L’écrit reste la seule manière d’être certain·e que l’histoire familiale se transmette

Pour Christine Bastin, pas de doute, l’écrit est la seule manière d’être certain·e que l’histoire familiale reste. « Écrire ses mémoires est une pratique peu courante en Belgique. C’est pourtant la meilleure manière de laisser une trace ». Le fait de passer par l’écrit garantit la possibilité de la transmission dans le temps, estime la chercheuse qui a pu bénéficier de cette démarche entreprise conjointement par ses parents. « Mes parents ont raconté l’histoire de leurs parents et grands-parents. Ce sont des événements qu’ils m’avaient racontés dans ma jeunesse, mais que j’avais oubliés. À présent, c’est écrit noir sur blanc, je peux le transmettre à mes enfants ».
Si l’écrit permet de fixer l’histoire, il offre aussi une meilleure réception, estime Christine Bastin. « Le fait de lire nous plonge dans une autre temporalité. Quand on lit, on est seul, ça permet aussi de réfléchir davantage à ce qui nous est raconté. On peut projeter l’histoire dans notre imaginaire, ce qui permet de mieux s’en imprégner et l’intégrer ».

BON À SAVOIR

Le livre de famille

Vous ne vous sentez pas l’âme écrivaine ? Qu’à cela ne tienne, les supports de la mémoire familiale sont aujourd’hui divers et variés. Enregistrer une voix, prendre une vidéo. Il existe aussi des cahiers prêts à l’emploi dans lesquels des grands-parents sont invités à se livrer ou des carnets vierges où on peut distiller à l’aïeul·le qu’on veut faire parler comme ce Livret de famille proposé par Gallimard. En 2024, les possibilités de conserver la mémoire de famille sont nombreuses.

À DÉCOUVRIR

L’écrivain biographe

Depuis plus de dix ans, Jean-Yves Chodoire est écrivain biographe. Une expérience qui lui a permis d’aborder la mémoire familiale de manière transversale. Le fait d’avoir un écrit qui rassemble leur vie procure une forme d’apaisement, estime l’écrivain. « Les personnes ont déposé leur histoire, elle est transmissible, mais elles peuvent encore en faire ce qu’elles veulent dans le sens où elles n’en sont pas dépossédées. C’est un paramètre important, car chaque histoire comporte sa part cachée. Il y a quasi toujours un secret de famille, un tabou, un non-dit ».
C’est parce qu’il avait trop de points d’interrogation dans son histoire personnelle, que Jean-Yves Chodoire a eu envie de s’investir dans les récits de vie. Il y a un an, il a reçu un cadeau. Une caisse de lettres et documents ayant appartenu à ses grands-parents. À l’époque, les gens s’écrivaient deux à trois fois par semaine. Ce vivier ressurgi du passé est énorme et constitue un cadeau tombé du ciel.

Données fournies.

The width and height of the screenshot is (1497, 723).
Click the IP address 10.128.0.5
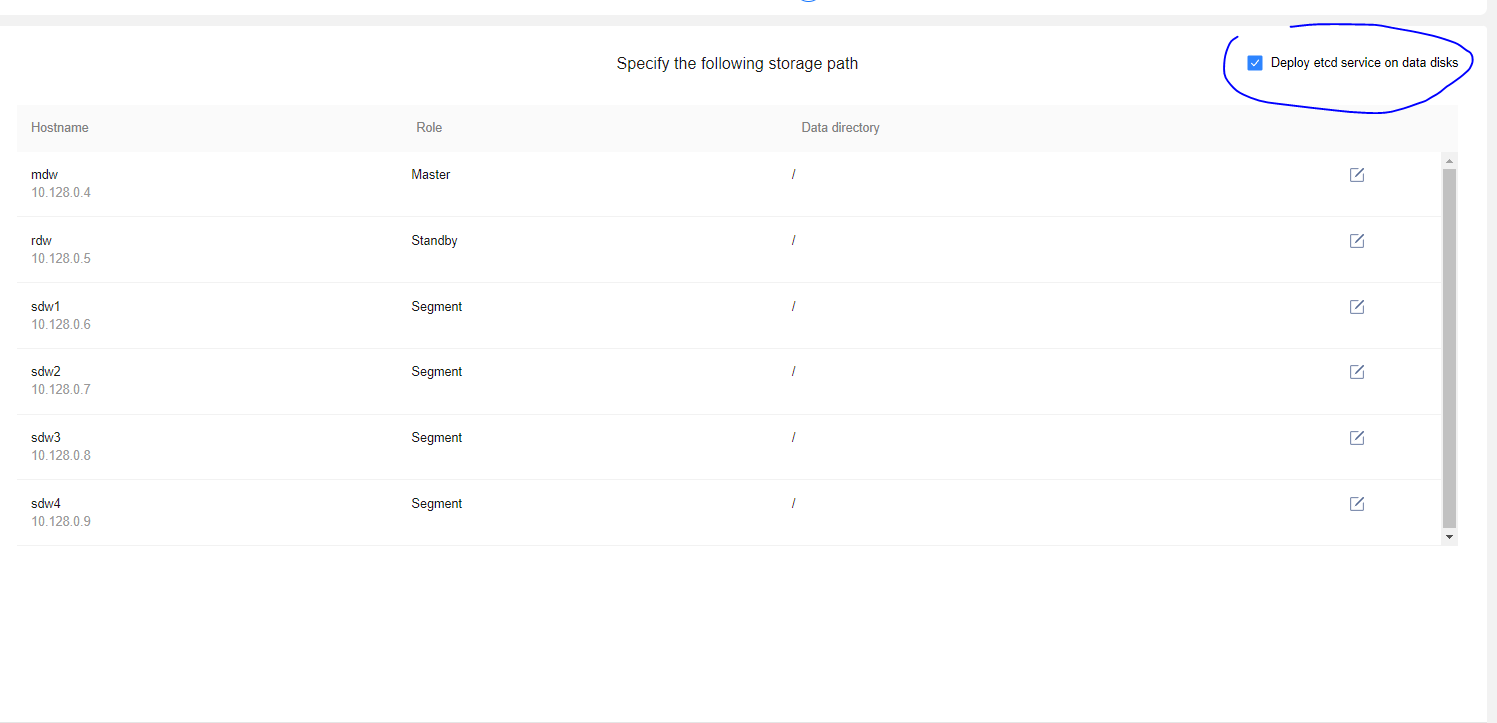61,258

Consigne.
Répondez brièvement aux questions suivantes sur le texte consacré à la mémoire familiale.
1. D'après Christine Bastin, écrire ses mémoires est-il courant en Belgique ?
2. Quel éditeur propose le Livret de famille ?
3. Depuis combien de temps Jean-Yves Chodoire est-il écrivain biographe ?

Réponse.
1. Non, c'est une pratique peu courante en Belgique.
2. Gallimard.
3. Depuis plus de dix ans.